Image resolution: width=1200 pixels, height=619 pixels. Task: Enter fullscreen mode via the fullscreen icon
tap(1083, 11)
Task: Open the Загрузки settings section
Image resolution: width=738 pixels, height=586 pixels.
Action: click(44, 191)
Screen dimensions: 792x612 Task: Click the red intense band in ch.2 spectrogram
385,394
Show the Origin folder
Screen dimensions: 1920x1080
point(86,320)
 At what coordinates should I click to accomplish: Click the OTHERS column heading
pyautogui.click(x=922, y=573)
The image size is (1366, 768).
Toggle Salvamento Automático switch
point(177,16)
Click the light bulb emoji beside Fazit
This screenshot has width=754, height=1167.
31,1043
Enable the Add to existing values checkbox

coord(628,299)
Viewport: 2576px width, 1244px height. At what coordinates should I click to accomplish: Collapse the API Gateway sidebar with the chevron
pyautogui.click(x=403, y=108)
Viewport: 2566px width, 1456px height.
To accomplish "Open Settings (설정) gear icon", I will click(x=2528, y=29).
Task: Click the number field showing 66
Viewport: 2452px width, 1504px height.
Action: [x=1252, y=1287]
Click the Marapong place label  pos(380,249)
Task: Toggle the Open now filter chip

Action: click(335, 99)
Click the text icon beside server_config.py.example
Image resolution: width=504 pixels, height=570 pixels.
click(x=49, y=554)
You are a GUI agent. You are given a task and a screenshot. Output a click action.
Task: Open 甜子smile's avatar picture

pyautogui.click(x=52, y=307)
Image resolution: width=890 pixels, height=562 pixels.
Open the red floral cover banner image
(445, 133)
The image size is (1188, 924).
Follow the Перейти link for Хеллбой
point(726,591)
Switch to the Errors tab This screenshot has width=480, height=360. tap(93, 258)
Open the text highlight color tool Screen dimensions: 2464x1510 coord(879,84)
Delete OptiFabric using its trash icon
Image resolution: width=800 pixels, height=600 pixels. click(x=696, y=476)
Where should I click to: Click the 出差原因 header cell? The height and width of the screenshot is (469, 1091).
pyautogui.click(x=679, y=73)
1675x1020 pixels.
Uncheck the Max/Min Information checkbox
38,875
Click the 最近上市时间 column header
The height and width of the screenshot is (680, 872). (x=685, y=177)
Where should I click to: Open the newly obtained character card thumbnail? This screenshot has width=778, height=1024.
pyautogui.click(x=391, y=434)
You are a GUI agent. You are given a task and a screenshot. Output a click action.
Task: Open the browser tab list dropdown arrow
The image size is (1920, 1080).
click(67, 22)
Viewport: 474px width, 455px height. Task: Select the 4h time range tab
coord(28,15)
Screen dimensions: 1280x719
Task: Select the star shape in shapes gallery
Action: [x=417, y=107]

+---+

▶ [STATED EXERCISE] Could you lay out every line above as a Markdown table with the columns Row and Line, numbering the rows and skipping the blank lines?

▶ [EXERCISE ANSWER]
| Row | Line |
|---|---|
| 1 | Image resolution: width=1200 pixels, height=619 pixels. Task: Enter fullscreen mode via the fullscreen icon |
| 2 | tap(1083, 11) |
| 3 | Task: Open the Загрузки settings section |
| 4 | Image resolution: width=738 pixels, height=586 pixels. |
| 5 | Action: click(44, 191) |
| 6 | Screen dimensions: 792x612 Task: Click the red intense band in ch.2 spectrogram |
| 7 | 385,394 |
| 8 | Show the Origin folder |
| 9 | Screen dimensions: 1920x1080 |
| 10 | point(86,320) |
| 11 |  At what coordinates should I click to accomplish: Click the OTHERS column heading |
| 12 | pyautogui.click(x=922, y=573) |
| 13 | The image size is (1366, 768). |
| 14 | Toggle Salvamento Automático switch |
| 15 | point(177,16) |
| 16 | Click the light bulb emoji beside Fazit |
| 17 | This screenshot has width=754, height=1167. |
| 18 | 31,1043 |
| 19 | Enable the Add to existing values checkbox |
| 20 | coord(628,299) |
| 21 | Viewport: 2576px width, 1244px height. At what coordinates should I click to accomplish: Collapse the API Gateway sidebar with the chevron |
| 22 | pyautogui.click(x=403, y=108) |
| 23 | Viewport: 2566px width, 1456px height. |
| 24 | To accomplish "Open Settings (설정) gear icon", I will click(x=2528, y=29). |
| 25 | Task: Click the number field showing 66 |
| 26 | Viewport: 2452px width, 1504px height. |
| 27 | Action: [x=1252, y=1287] |
| 28 | Click the Marapong place label  pos(380,249) |
| 29 | Task: Toggle the Open now filter chip |
| 30 | Action: click(335, 99) |
| 31 | Click the text icon beside server_config.py.example |
| 32 | Image resolution: width=504 pixels, height=570 pixels. |
| 33 | click(x=49, y=554) |
| 34 | You are a GUI agent. You are given a task and a screenshot. Output a click action. |
| 35 | Task: Open 甜子smile's avatar picture |
| 36 | pyautogui.click(x=52, y=307) |
| 37 | Image resolution: width=890 pixels, height=562 pixels. |
| 38 | Open the red floral cover banner image |
| 39 | (445, 133) |
| 40 | The image size is (1188, 924). |
| 41 | Follow the Перейти link for Хеллбой |
| 42 | point(726,591) |
| 43 | Switch to the Errors tab This screenshot has width=480, height=360. tap(93, 258) |
| 44 | Open the text highlight color tool Screen dimensions: 2464x1510 coord(879,84) |
| 45 | Delete OptiFabric using its trash icon |
| 46 | Image resolution: width=800 pixels, height=600 pixels. click(x=696, y=476) |
| 47 | Where should I click to: Click the 出差原因 header cell? The height and width of the screenshot is (469, 1091). |
| 48 | pyautogui.click(x=679, y=73) |
| 49 | 1675x1020 pixels. |
| 50 | Uncheck the Max/Min Information checkbox |
| 51 | 38,875 |
| 52 | Click the 最近上市时间 column header |
| 53 | The height and width of the screenshot is (680, 872). (x=685, y=177) |
| 54 | Where should I click to: Open the newly obtained character card thumbnail? This screenshot has width=778, height=1024. |
| 55 | pyautogui.click(x=391, y=434) |
| 56 | You are a GUI agent. You are given a task and a screenshot. Output a click action. |
| 57 | Task: Open the browser tab list dropdown arrow |
| 58 | The image size is (1920, 1080). |
| 59 | click(67, 22) |
| 60 | Viewport: 474px width, 455px height. Task: Select the 4h time range tab |
| 61 | coord(28,15) |
| 62 | Screen dimensions: 1280x719 |
| 63 | Task: Select the star shape in shapes gallery |
| 64 | Action: [x=417, y=107] |